» What you need to do
Looking through the listing below, state how many lines have the word "chart" in them. Only the number should be given.
-- Data supplied follows --
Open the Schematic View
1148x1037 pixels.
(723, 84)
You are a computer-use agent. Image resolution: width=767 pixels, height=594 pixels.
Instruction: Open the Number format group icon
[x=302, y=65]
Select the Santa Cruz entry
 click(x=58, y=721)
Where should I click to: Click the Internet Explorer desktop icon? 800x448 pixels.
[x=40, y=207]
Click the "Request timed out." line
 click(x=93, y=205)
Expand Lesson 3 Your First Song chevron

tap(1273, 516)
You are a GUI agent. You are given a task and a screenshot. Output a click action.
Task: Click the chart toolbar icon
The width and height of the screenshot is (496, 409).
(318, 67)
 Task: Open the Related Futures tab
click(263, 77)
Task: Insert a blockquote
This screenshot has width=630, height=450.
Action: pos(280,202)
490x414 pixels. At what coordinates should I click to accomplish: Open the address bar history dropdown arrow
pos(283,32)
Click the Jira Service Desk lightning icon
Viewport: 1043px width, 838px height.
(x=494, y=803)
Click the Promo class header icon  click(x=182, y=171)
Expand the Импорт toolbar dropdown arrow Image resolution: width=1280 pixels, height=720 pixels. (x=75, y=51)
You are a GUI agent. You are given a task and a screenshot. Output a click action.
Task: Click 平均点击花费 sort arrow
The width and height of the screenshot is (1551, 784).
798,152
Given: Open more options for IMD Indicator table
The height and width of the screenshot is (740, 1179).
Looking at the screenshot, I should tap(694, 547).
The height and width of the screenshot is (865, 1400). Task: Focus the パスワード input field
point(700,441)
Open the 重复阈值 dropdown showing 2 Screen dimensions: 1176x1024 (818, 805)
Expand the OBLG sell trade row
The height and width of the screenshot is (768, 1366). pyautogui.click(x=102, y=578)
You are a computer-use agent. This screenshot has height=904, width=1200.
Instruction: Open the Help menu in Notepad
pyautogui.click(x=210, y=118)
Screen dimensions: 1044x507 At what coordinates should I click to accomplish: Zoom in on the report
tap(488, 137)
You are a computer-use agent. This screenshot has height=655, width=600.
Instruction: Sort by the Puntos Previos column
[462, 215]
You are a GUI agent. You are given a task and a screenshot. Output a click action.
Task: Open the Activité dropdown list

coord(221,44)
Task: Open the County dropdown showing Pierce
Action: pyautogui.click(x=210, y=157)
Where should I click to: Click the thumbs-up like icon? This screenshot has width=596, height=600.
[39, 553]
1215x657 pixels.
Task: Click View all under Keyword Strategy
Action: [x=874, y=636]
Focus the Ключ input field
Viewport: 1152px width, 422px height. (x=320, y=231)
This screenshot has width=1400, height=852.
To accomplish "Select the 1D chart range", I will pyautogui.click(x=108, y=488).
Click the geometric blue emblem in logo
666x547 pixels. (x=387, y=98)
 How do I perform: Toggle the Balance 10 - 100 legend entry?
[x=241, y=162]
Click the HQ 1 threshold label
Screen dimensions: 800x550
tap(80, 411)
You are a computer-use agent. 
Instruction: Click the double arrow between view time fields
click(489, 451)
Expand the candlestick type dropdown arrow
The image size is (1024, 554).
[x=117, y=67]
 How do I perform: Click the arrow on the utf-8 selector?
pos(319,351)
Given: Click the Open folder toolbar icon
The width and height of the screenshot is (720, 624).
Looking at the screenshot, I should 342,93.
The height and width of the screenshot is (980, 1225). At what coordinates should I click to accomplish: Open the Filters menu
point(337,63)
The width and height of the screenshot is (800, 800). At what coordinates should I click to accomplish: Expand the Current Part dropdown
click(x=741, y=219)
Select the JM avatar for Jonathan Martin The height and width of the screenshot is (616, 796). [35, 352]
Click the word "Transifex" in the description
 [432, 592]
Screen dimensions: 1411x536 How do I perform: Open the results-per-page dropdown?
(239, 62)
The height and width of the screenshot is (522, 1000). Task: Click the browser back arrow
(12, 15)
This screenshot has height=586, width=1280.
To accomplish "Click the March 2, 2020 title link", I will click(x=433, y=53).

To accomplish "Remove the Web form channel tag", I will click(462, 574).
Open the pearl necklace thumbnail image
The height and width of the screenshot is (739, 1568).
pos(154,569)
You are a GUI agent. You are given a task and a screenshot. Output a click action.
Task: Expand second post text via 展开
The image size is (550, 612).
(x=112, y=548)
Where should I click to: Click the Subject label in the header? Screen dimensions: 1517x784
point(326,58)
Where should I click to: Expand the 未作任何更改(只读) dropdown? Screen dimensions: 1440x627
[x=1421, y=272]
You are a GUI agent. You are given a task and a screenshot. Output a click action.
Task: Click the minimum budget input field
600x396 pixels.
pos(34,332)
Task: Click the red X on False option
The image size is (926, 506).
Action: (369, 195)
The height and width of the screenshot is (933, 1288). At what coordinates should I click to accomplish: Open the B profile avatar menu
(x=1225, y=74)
-- Data supplied concluded --
» Exercise output
2